Dubbed Darwinilus sedarisi, this newly discovered beetle joins the cluster of 58,000 known species of rove beetles, named after David Sedaris, a revered naturalist and author with a “fascination [for] the natural world,” and Charles Darwin, the adventurous evolutionist, who is said to have collected the beetle himself on the well-known HMS Beagle voyage in 1832.
Surprisingly, scientists uncovered this never-recorded beetle species over a century after the initial expedition to Bahia Blanca, Argentina while sorting through a pile of specimens on loan from London’s National History Museum.
Stylianos Chatzimanolis, an entomologist at the University of Tennessee at Chattanooga, was the one who noticed this deviating beetle in the cornucopia of insects on file. The specimen in question had “antennae with an unusual saw-toothed appearance,” so Chatzimanolis decided to investigate. What he found was a never-before documented rove beetle, with only one-known counterpart located anywhere else on Earth.

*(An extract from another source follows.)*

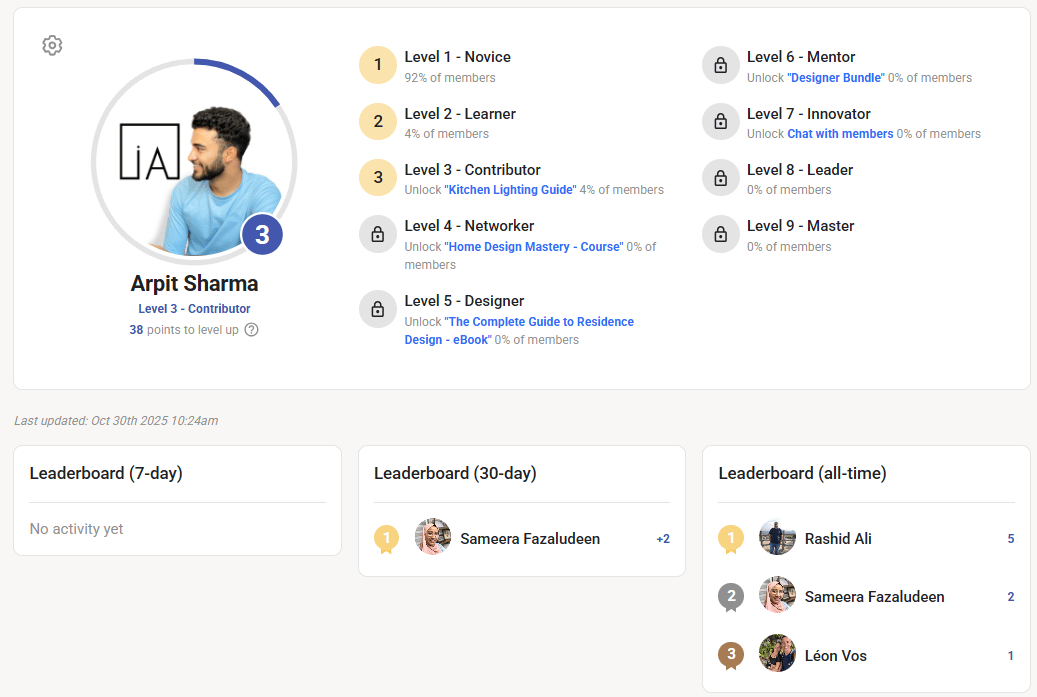This screenshot has width=1037, height=697.
Task: Select Sameera Fazaludeen in the 30-day leaderboard
Action: point(530,539)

“I was both in awe and scared to death handling the specimen, so I really tried to minimize time spent handling it,” he wrote in a blog. “Finding a new species is always exciting,” Chatzimanolis later said in a statement. “Finding one collected by Darwin is truly amazing.”

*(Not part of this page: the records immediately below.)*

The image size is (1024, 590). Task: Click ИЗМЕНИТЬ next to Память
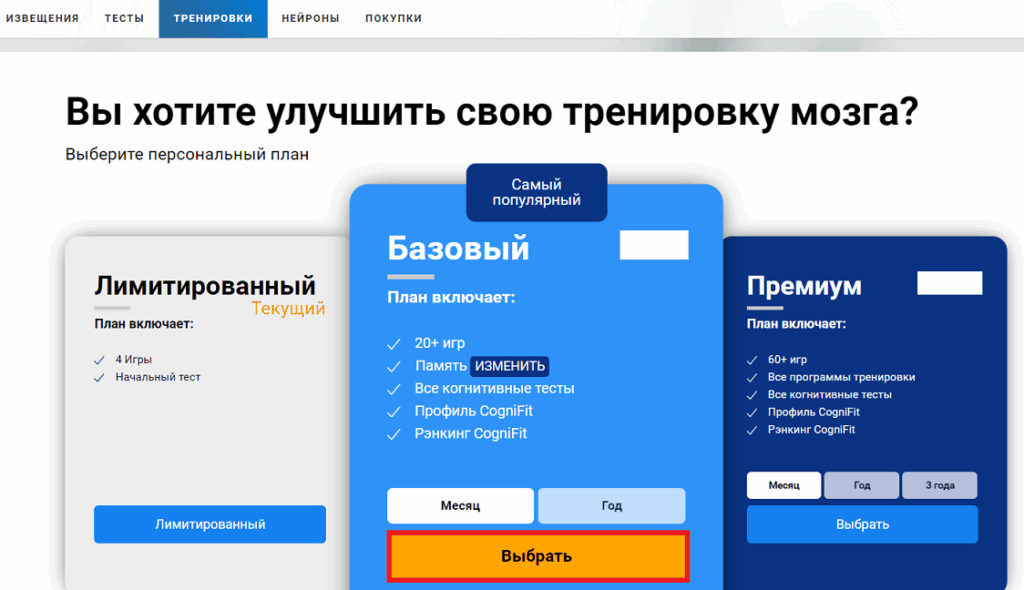coord(510,366)
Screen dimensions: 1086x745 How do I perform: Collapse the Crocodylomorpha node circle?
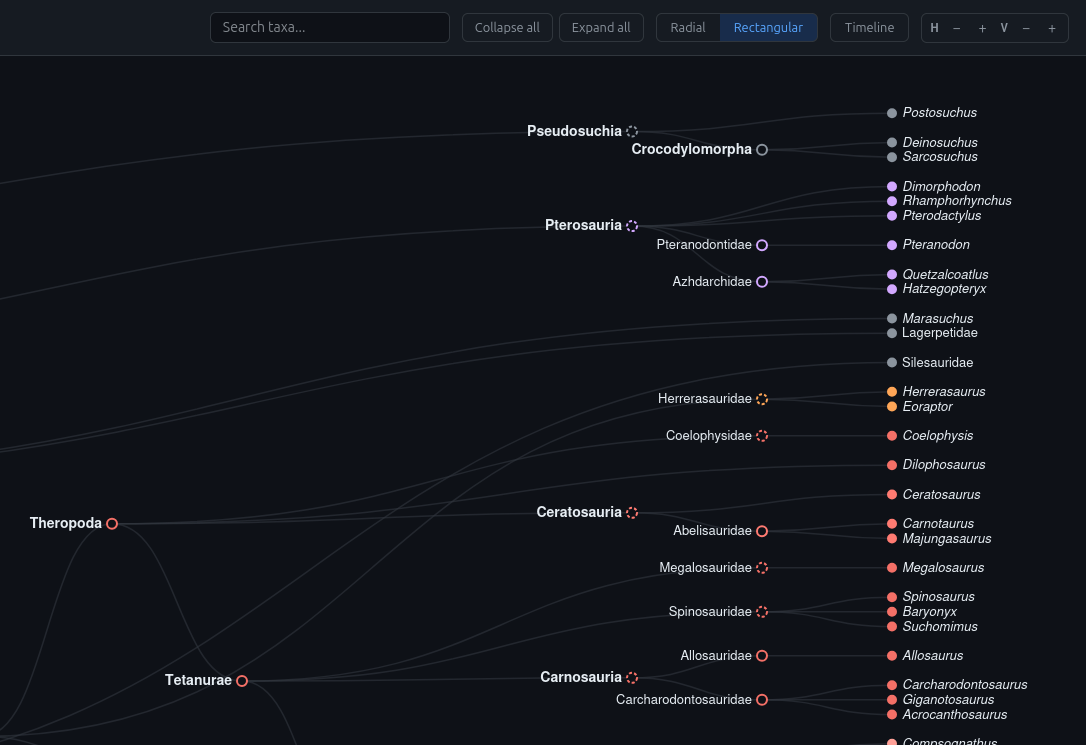tap(762, 150)
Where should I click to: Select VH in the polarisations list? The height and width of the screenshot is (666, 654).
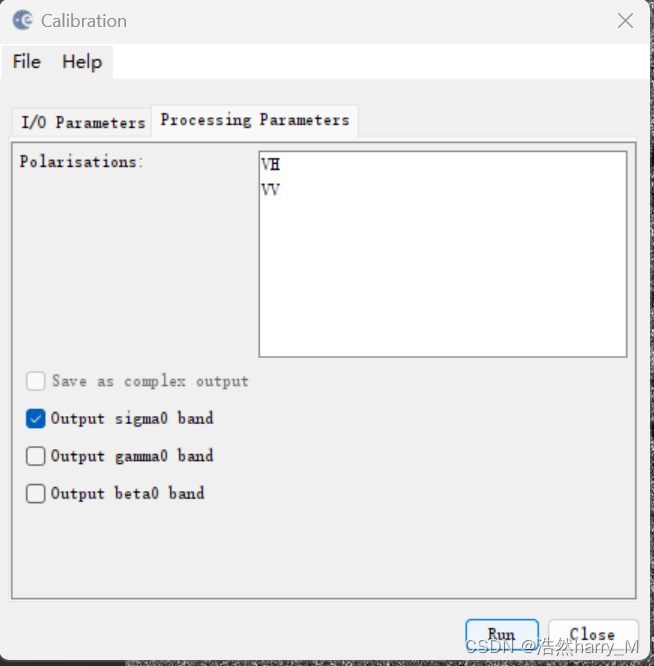tap(271, 165)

After the discovery, Chatzimanolis scoured the globe and other “North American and European museums for more specimens of the beetle but found only one other: a beetle collected in Rio Cuarto, Argentina before 1935 and housed at the Museum für Naturkunde der Humboldt Universität.”
Though finding only one other specimen is rare for a newly-named species, Chatzimanolis is optimistic that these beetles are just “hiding in refuse piles of ants and other insects.” The grave alternative is that “the species has plummeted in number,” as most of its native Argentine habitat has been converted to agricultural fields over the past century. Chatzimanolis sincerely hopes “that a newly described species is not already extinct.”
I enjoyed reading this article because it made me feel enthusiastic for the field of science. Despite the fact that we’ve already circumnavigated the Earth, there are still discoveries to be made, still wonders to astound us, as ever-questioning individuals. Perhaps there are additional species residing in museums that have been long overlooked or overgeneralized by previous explorers, in their haste to categorize their bountiful findings. Modern technologies have allowed us to examine the genetic makeup of species with a single drop of blood – much more advanced technologies and opportunities than scientists had in the 1830s. There could still be surprises lurking in the bowels of the world’s most famous museums! I am in favor of re-combing the cellars of prestigious, international museums, along with continuing our current expeditions into the ‘final frontier’ of space and the deep, vast ocean, in search of new discoveries. We have the tools and abilities to uncover great, exciting finds – we only need to take a second look.
Dell’Amore, Christine. “Found: New Beetle Collected by Darwin 180 Years Ago.” National Geographic. N.p., 13 Feb. 2014. Web. 25 Feb. 2014.